Two rules that make it usable
An integral defined one function at a time would be tedious. Two properties rescue it. The first is linearity: the transform of a sum is the sum of the transforms, and constants pull straight out — L{a f + b g} = a L{f} + b L{g}. This is immediate, because the defining integral is itself linear. It means you can transform a complicated combination like 3 - 2 e^(t) + 5 t piece by piece, look each piece up, and add. The whole method inherits the same linearity that made linear equations tractable in the first place.
The second property is the one that earns the transform its place in this rung: the transform of a derivative is L{y'} = s * Y(s) - y(0), where Y is the transform of y. Look at what happened. Differentiation in t became multiplication by s in the s-domain — exactly the calculus-into-algebra promise — and the initial value y(0) dropped out of the formula as a bonus term. Apply it twice and L{y''} = s^2 * Y - s * y(0) - y'(0), now carrying both y(0) and y'(0). The next guide is devoted entirely to this rule and the way it builds initial conditions in.
There and back: the round trip
A one-way bridge would be useless. Once you have wrestled the algebra in the s-domain and hold an expression Y(s), you need to come home — to recover the y(t) it represents. That return trip is the inverse Laplace transform, written L^(-1). In principle it is a contour integral in the complex plane, but you will almost never compute it that way. In practice you run the transform table backwards: if you can rewrite Y(s) as a sum of pieces you recognise from the table, the inverse of each piece is read off directly.
The trouble is that the Y(s) you get from an ODE usually arrives as a single messy fraction — a ratio of polynomials in s — that matches no table entry as written. The cure is partial fractions, the algebraic tool that splits one ugly fraction into a sum of simple ones, each of which the table knows. For example, 1/((s-1)(s-2)) is not in the table, but it equals -1/(s-1) + 1/(s-2), and each of those inverts to an exponential. Guide four is built around this exact splitting step, because it is where most of the real arithmetic in the method lives.
The whole method in one breath
Now stand back and see the shape of the complete plan — the master algorithm that the rest of this rung fills in. It is a there-and-back-again journey with the hard part replaced by algebra in the middle. What makes it special compared with the characteristic-equation route you already know is the second word in the next callout: the initial conditions are not bolted on at the end, they are transferred into the algebra from the very first step.
- Transform both sides of the ODE, using L{y'} = sY - y(0) so the initial conditions enter immediately.
- Solve the resulting algebraic equation for Y(s) — no calculus, just rearrange.
- Break Y(s) into table-sized pieces with partial fractions.
- Invert each piece with the table to recover y(t), the answer in the time domain.
That is the entire arc of the rung in four moves: transform, solve, split, invert.
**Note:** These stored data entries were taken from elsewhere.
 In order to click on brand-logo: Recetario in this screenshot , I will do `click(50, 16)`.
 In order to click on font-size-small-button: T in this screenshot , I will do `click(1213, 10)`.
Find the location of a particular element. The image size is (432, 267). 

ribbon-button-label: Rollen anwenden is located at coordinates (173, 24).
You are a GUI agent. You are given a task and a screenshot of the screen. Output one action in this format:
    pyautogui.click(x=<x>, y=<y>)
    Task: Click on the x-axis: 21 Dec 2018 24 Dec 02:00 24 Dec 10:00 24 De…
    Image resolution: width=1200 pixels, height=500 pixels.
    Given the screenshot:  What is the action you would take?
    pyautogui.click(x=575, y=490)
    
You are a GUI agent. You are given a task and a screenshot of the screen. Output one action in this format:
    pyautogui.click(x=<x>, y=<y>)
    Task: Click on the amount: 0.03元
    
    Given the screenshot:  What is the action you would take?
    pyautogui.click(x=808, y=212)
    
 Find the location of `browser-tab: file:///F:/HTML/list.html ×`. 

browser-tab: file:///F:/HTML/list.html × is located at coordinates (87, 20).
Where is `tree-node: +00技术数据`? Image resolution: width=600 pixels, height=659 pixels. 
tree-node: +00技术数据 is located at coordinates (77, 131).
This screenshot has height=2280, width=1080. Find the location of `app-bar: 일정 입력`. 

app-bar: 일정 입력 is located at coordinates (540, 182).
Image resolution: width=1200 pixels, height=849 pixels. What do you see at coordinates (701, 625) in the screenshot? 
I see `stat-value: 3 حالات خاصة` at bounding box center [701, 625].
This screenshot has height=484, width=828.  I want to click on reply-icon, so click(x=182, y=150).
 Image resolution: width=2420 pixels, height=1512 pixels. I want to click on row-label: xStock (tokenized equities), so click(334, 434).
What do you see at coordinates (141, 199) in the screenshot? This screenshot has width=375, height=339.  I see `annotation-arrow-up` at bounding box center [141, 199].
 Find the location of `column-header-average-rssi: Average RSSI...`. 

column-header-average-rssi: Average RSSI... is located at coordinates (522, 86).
Notice you never solve a differential equation in the usual sense at all — you transform it into algebra, do the algebra, and transform back. The remaining guides simply equip you for each move: a working table to make step one and step four fast, the derivative rule that powers step one, the partial-fraction craft for step three, and finally a full initial value problem carried end to end. Keep the bridge picture in mind and none of it will feel like a bag of tricks.